Inside, I feel empty, save for a deep existential sadness paired with anxiety so bad that I border on panic attacks on a nearly daily basis. I cry a lot, typically once a day, and long for my father and friends and family to all be together. Since I started my business all those years ago (something I’m still not sure was the right move, despite my success) I slowly became more isolated, and now, after covid and all of my losses, I feel desperately alone. When I cry, I wail. I scream and I punch at the air, and yet no one is there to hear. I sit in coffee shops alone and stare at the other people going about normal lives in seemingly happy relationships. I see families and their children. All of these things remind me of my loss, the loss of things I never had, and the loss of the most important things I thought I had. The love of another, the love of my life, so I thought, and the cruelest person I’ve ever met. I’m face with thew loss of self-confidence, of feeling the comfort of knowing someone loved me.

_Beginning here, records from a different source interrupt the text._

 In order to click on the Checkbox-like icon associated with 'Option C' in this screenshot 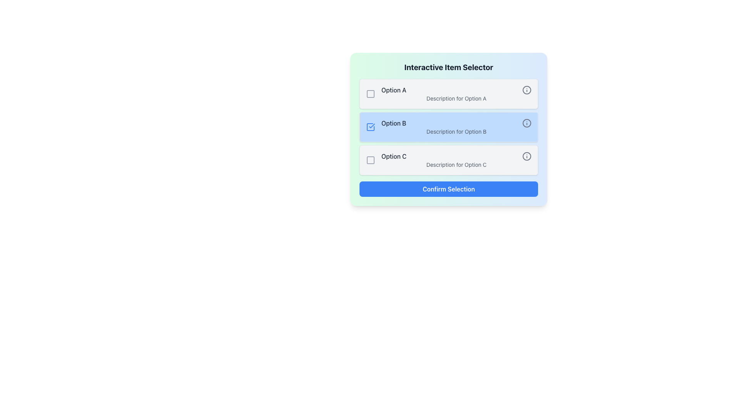, I will do `click(371, 160)`.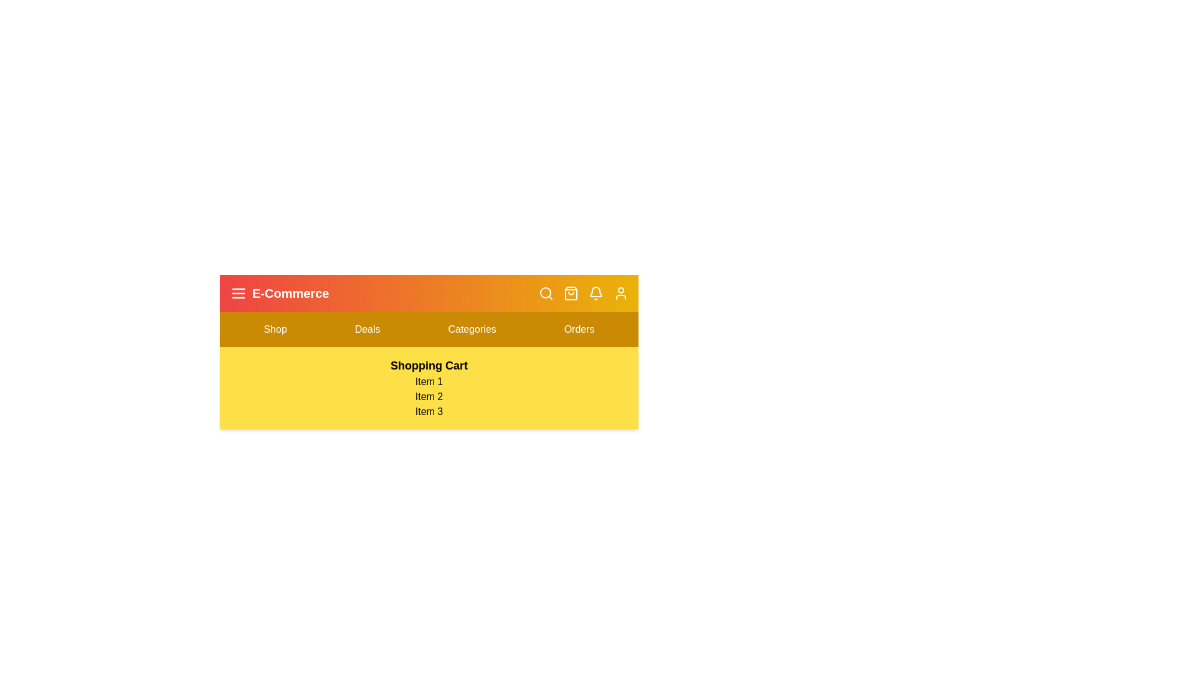 The height and width of the screenshot is (673, 1196). What do you see at coordinates (274, 328) in the screenshot?
I see `the menu item Shop from the navigation bar` at bounding box center [274, 328].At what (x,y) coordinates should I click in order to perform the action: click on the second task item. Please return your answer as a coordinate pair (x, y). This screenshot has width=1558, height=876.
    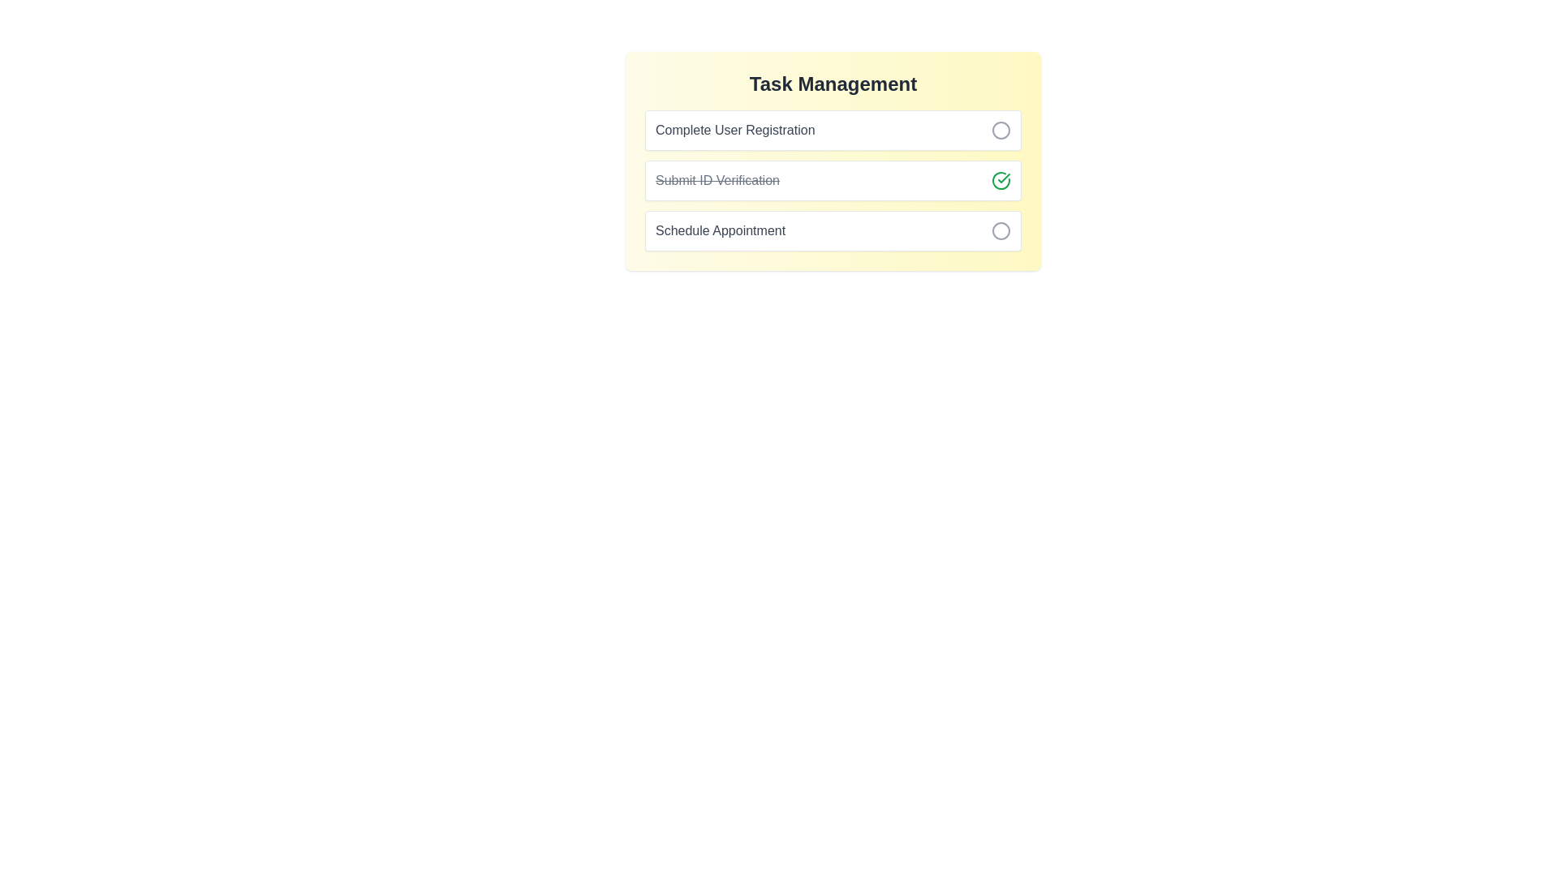
    Looking at the image, I should click on (833, 161).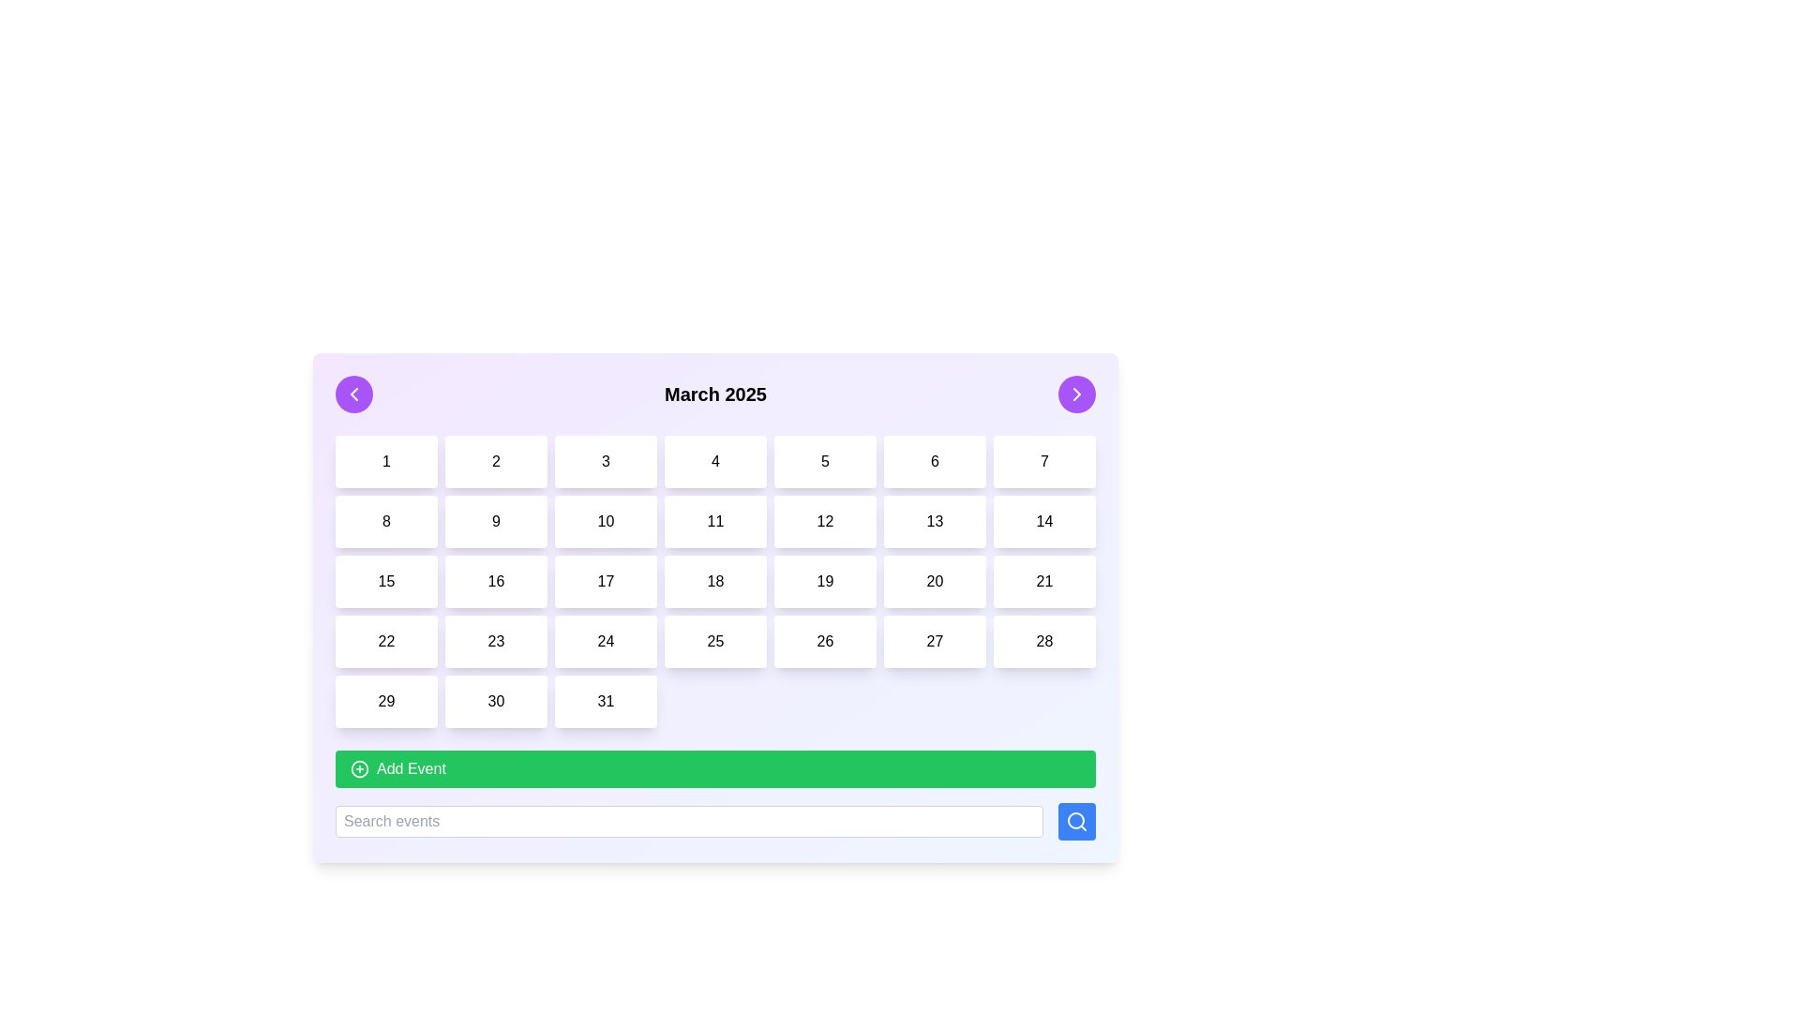 Image resolution: width=1800 pixels, height=1012 pixels. Describe the element at coordinates (606, 641) in the screenshot. I see `the calendar day block representing March 24th, 2025` at that location.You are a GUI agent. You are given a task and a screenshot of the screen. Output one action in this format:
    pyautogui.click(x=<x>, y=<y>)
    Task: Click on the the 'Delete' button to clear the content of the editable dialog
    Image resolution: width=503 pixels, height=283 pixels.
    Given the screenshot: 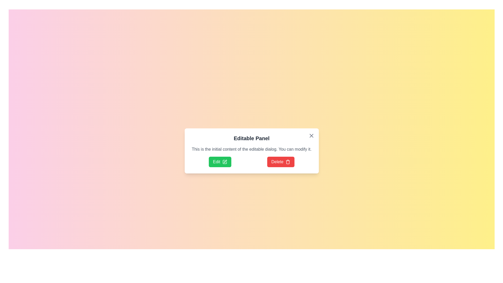 What is the action you would take?
    pyautogui.click(x=280, y=161)
    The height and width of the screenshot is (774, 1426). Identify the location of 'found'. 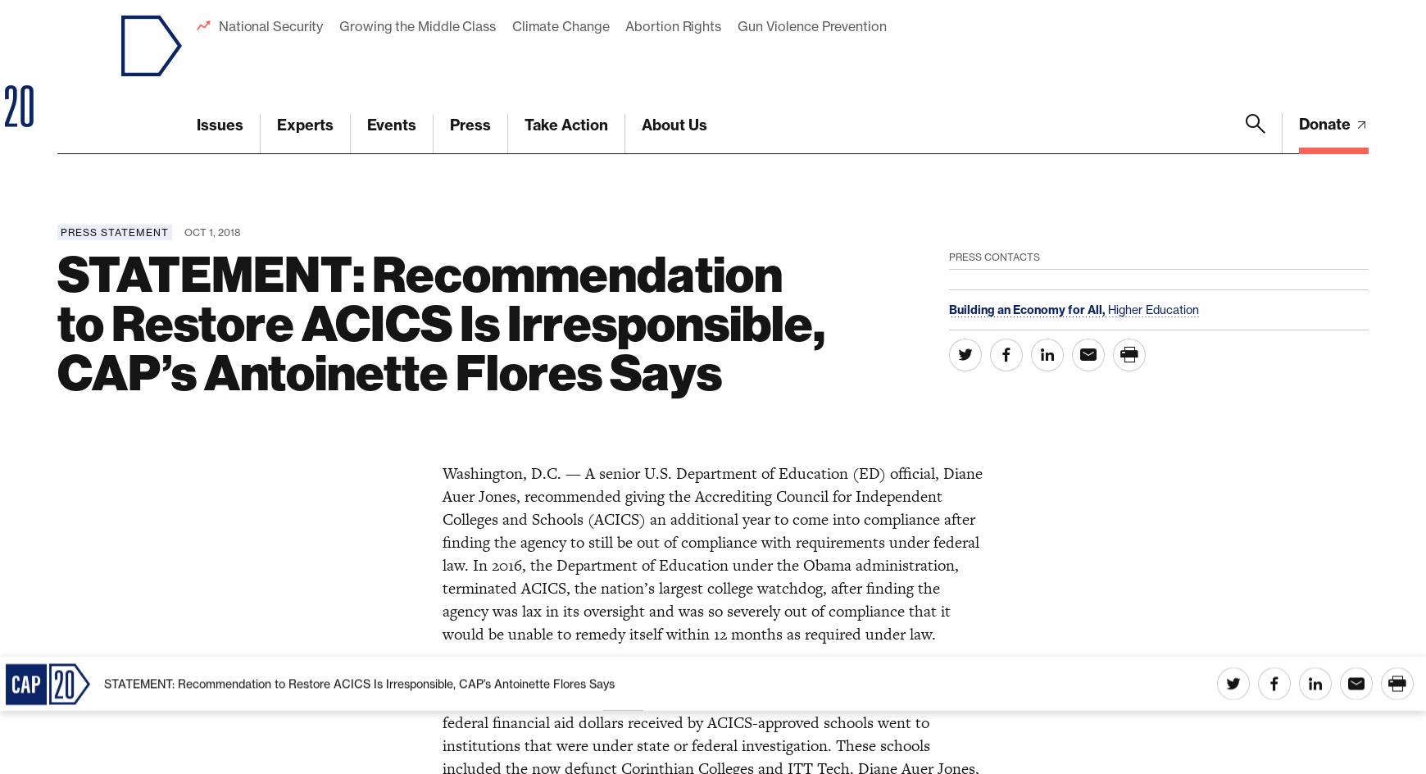
(623, 43).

You see, this is one of the biggest wounds inflicted. I thought she truly cared. We seemed to be fine, and we didn’t have a typical downward spiral of arguing. We went on vacations, we went on walks and held hands, we went and got ice cream together and watched movies nearly up until the very day she told me she wanted to separate. Now I’m left with a fear that I’ll never truly know if someone loves me. Even if I feel it, how can I believe it when I felt it from someone who could turn of their love like a breaker switch. Instantly dead, gone, buried, and moving on to another.
They tell me I’ll move on, and I know I will. I understand more about how and when things turned south in my marriage now that I’ve stepped away, and I know that my own feeling of love was most likely a deranged form of attachment, of Stockholm syndrome and true institutionalism. Better the devil you know than the devil you don’t, and such. I believe over time I’ll understand the true gradations of my relationship with this person more and more. However, I don’t think I’ll truly heal to the point where I can trust my own feelings when I suspect someone has fallen in love with me. I’ll hear the words, I’ll see the actions that show their love as being strong and genuine. And yet, I’ve seen that all before, nearly moments before I was dealt the most vicious wound of my life. How can I ever believe with a wound that feels as if it will bleed forever?